A structured approach to care of critically ill children is thought to improve outcomes of patients admitted to the Paediatric Intensive Care Unit (PICU). In the process of learning, simulation plays an important part in acquiring knowledge and skills. Since 2012, a 2 day course on the basics of paediatric intensive care (Paediatric BASIC) was developed by an international group of experts in the field from Australia, Hong-Kong, Canada and USA. The course is comprised of lectures, skill stations and workshops and focuses on the practical approach to the management of critically ill children. Such courses have been run in more than 40 countries around the world. The sustainability of this course relies on local instructors who have been trained to continue the process in their own countries plus open access to all the teaching material including a 200+ page manual.

Our workshop is aimed at offering a glimpse into the Paediatric BASIC initiative and provide some of its essential elements in a much shorter timeframe. This three hours workshop will include lectures on Asessment of a seriously ill child, Shock and Life threatening arrrythmias, 2 skill stations in which the participants with acquire the necessary skills to perform safely and efficiently the insertion of an intraosseous needle and the use of a defibrillator for the treatment of life threatening arrhythmias in children. The participants will also participate in a clinical scenario – a simulated case that they will have to manage, followed by debriefing.

Intraosseous cannulation is a life saving procedure that can provide rapid vascular access in patients with shock in whom peripheral vascular access cannot be obtained in less than 90 s. It is the preferred route in patients in cardiac arrest who do not have a reliable vascular access. It has few contraindications – bone diseases such as osteogenesis imperfecta, osteopetrosis, fractures, previous attempts at intraosseous access in the same bone or, a relative one, skin infections at the site of access. The preferred sites for intraosseous cannulation in children are proximal and distal tibia, less commonly distal femur and proximal humerus. In recent years the procedure has been made much easier with autoinjecting devices – these are expensive, but provide a fast and secure access. Manual devices are still used successfully in locations with restricted financial resources.

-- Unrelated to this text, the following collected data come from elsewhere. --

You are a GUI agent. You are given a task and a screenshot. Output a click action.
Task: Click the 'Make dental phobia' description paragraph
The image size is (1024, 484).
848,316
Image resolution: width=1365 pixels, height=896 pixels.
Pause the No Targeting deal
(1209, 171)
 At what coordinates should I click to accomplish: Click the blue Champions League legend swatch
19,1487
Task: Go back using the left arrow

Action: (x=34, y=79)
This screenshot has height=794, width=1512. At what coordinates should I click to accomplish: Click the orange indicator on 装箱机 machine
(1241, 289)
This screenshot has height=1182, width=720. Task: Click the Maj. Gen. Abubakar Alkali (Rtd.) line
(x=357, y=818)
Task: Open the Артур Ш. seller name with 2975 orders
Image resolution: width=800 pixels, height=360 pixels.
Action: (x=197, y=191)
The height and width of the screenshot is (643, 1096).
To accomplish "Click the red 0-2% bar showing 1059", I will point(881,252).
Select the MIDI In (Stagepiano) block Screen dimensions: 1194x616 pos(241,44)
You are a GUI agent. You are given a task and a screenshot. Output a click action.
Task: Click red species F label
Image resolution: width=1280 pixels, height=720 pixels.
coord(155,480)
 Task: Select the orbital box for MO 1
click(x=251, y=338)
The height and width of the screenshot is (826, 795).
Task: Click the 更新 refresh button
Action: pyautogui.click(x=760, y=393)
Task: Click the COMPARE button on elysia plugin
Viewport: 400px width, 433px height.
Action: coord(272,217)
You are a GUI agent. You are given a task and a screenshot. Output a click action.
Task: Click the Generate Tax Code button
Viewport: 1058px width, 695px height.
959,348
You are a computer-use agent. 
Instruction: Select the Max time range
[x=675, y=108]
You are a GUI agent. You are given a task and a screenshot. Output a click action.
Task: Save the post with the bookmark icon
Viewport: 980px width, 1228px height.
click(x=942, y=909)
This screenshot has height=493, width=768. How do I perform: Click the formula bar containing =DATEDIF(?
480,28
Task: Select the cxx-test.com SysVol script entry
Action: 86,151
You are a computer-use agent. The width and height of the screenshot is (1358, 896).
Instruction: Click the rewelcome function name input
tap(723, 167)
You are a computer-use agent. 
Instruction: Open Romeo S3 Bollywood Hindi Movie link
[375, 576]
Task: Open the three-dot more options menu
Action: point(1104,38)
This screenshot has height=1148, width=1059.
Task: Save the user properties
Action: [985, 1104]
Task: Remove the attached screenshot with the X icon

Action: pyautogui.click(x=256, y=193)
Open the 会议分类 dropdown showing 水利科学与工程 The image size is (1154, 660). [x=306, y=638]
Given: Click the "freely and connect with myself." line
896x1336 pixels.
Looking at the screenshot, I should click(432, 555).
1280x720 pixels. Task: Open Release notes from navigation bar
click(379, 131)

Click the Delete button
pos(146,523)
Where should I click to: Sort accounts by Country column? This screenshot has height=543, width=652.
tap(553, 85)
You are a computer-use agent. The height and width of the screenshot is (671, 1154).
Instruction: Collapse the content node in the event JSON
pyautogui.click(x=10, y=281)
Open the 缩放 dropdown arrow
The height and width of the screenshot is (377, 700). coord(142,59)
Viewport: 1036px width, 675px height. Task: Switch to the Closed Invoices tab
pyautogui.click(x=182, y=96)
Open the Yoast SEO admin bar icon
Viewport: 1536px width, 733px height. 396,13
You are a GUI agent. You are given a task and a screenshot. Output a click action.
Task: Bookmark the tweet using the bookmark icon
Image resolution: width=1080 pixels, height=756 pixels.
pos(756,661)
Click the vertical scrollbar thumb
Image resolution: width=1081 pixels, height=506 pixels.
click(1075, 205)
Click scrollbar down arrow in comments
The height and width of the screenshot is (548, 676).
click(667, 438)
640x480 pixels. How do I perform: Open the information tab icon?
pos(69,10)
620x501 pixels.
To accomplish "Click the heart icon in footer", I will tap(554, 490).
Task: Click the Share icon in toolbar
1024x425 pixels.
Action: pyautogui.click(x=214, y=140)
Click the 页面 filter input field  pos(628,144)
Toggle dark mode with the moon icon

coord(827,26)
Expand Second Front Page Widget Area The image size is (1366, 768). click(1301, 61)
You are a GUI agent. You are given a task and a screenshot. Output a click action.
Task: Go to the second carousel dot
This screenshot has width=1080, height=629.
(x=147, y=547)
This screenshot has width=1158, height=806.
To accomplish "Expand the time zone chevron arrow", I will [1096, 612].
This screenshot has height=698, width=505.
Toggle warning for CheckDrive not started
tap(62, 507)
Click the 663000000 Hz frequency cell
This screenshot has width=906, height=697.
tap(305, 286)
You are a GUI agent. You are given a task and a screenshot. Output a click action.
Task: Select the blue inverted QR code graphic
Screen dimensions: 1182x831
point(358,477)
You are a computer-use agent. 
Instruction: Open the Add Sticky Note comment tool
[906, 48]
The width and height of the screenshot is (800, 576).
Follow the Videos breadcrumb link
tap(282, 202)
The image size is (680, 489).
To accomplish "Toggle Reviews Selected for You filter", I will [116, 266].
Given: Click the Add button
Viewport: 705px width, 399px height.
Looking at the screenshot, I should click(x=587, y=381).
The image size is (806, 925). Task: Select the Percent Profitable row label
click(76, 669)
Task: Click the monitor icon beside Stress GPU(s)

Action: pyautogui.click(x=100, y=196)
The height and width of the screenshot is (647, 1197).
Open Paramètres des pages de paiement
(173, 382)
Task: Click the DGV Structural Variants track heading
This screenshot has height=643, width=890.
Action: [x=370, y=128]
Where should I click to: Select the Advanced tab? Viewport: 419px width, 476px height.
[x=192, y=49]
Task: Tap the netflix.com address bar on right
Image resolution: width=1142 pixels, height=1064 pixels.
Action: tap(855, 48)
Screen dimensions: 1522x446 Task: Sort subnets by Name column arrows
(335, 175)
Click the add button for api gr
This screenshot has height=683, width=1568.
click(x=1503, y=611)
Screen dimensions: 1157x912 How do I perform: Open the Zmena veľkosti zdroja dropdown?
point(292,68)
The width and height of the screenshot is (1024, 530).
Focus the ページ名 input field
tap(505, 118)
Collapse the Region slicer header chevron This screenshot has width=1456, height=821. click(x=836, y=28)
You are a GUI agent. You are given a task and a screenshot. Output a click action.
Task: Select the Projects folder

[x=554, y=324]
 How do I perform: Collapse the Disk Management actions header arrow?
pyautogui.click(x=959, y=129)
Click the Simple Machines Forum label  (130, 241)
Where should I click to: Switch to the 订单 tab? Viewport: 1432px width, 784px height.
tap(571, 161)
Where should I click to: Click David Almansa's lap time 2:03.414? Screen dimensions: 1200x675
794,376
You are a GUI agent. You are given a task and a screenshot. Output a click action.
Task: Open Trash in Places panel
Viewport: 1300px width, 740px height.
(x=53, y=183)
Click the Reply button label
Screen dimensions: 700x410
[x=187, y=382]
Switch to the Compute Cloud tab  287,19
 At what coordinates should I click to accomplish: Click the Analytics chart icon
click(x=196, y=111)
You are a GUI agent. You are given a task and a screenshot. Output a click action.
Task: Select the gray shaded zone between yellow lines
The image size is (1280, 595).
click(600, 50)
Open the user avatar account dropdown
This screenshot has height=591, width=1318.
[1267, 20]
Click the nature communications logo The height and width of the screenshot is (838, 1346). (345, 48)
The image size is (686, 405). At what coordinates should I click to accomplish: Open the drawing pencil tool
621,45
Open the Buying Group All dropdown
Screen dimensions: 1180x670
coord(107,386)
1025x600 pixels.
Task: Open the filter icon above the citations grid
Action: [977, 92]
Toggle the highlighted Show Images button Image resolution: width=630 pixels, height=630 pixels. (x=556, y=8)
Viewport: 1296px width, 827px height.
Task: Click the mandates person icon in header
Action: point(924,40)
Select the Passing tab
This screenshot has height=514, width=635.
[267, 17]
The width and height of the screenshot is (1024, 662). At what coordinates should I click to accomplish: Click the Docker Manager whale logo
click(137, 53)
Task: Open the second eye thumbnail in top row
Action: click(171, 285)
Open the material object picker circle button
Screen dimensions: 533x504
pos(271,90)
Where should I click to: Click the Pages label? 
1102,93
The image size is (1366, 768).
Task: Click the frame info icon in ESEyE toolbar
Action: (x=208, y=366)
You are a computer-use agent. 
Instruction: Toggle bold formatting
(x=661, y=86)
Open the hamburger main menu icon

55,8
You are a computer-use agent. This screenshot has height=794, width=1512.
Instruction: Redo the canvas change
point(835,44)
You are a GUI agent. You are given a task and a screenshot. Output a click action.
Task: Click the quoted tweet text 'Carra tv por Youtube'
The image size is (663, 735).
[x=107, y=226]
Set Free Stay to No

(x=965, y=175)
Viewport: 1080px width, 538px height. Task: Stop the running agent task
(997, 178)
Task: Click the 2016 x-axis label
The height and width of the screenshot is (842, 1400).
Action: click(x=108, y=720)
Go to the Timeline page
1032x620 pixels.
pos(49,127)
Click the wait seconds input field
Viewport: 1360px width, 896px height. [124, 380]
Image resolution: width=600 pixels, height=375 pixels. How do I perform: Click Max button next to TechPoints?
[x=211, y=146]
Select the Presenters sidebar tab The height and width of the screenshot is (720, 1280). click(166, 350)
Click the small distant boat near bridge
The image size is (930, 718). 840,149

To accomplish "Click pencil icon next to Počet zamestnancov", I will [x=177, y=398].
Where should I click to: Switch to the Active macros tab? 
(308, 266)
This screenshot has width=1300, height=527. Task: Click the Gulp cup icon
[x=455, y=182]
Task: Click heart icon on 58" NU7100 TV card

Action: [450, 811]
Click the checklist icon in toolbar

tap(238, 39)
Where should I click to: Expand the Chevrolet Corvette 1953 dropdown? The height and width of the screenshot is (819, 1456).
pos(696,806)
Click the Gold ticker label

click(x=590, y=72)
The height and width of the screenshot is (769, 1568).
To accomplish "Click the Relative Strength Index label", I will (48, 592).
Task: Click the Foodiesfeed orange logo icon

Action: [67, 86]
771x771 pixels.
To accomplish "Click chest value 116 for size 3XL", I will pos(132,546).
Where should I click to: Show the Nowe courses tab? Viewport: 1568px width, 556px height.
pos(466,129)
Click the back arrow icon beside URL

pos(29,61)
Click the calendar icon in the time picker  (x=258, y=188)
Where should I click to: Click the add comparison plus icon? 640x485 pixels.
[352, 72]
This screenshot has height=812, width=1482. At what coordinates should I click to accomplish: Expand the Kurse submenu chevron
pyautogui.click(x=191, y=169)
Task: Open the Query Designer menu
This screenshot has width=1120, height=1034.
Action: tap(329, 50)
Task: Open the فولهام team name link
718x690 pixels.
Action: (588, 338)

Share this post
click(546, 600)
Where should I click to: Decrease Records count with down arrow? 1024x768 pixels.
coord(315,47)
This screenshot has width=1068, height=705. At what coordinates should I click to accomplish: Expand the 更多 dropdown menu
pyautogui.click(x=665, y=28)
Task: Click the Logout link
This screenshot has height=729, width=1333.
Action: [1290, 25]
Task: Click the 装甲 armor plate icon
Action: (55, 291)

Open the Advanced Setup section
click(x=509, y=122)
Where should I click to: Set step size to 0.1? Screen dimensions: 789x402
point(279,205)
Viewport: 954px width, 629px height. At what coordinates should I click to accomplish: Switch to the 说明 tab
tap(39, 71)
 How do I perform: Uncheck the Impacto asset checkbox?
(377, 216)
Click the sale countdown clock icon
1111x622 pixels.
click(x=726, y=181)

Life-threatening arrythmias in children are less common than in adults, but are nevertheless just as deadly if treatment is not provided promptly. Patients with supraventricular tachycardia and ventricular tachycardia with pulse respond to cardioversion (a synchronised electrical shock), whilst pulseless ventricular tachycardia and ventricular fibrilation require defibrillation. If cardioversion/defibrillation are applied immediately after the onset of the life-threatening arrhythmia, survival can be improved. Nowadays, this aspect is included in the basic life support training – automated external defibrillators are available in many locations where large groups of people congregate – airports, undergound stations, malls etc. Acquiring the knowledge and skills necessary for applying correctly the electrical treatment are essential for the patient’s survival. For the initial response to be sustained by a return of spontaneous circulation, it is essential to continue with treating the cause of the arrhythmia.

In the process of learning, health care professionals need to acquire a structured approach to critically ill children. Participation in simulated clinical scenarios reinforces the important principles used to deal with such cases – early recognition of the deteriorating patient, initial confirmatory investigations, prompt initiating life-saving interventions, in addition to effective team work are important elements of this process. Debriefing at the end of the simulation is essential to allow the participants to reflect on their performance.

This simulation will undoubtedly provide the participants with a realistic experiential learning opportunity.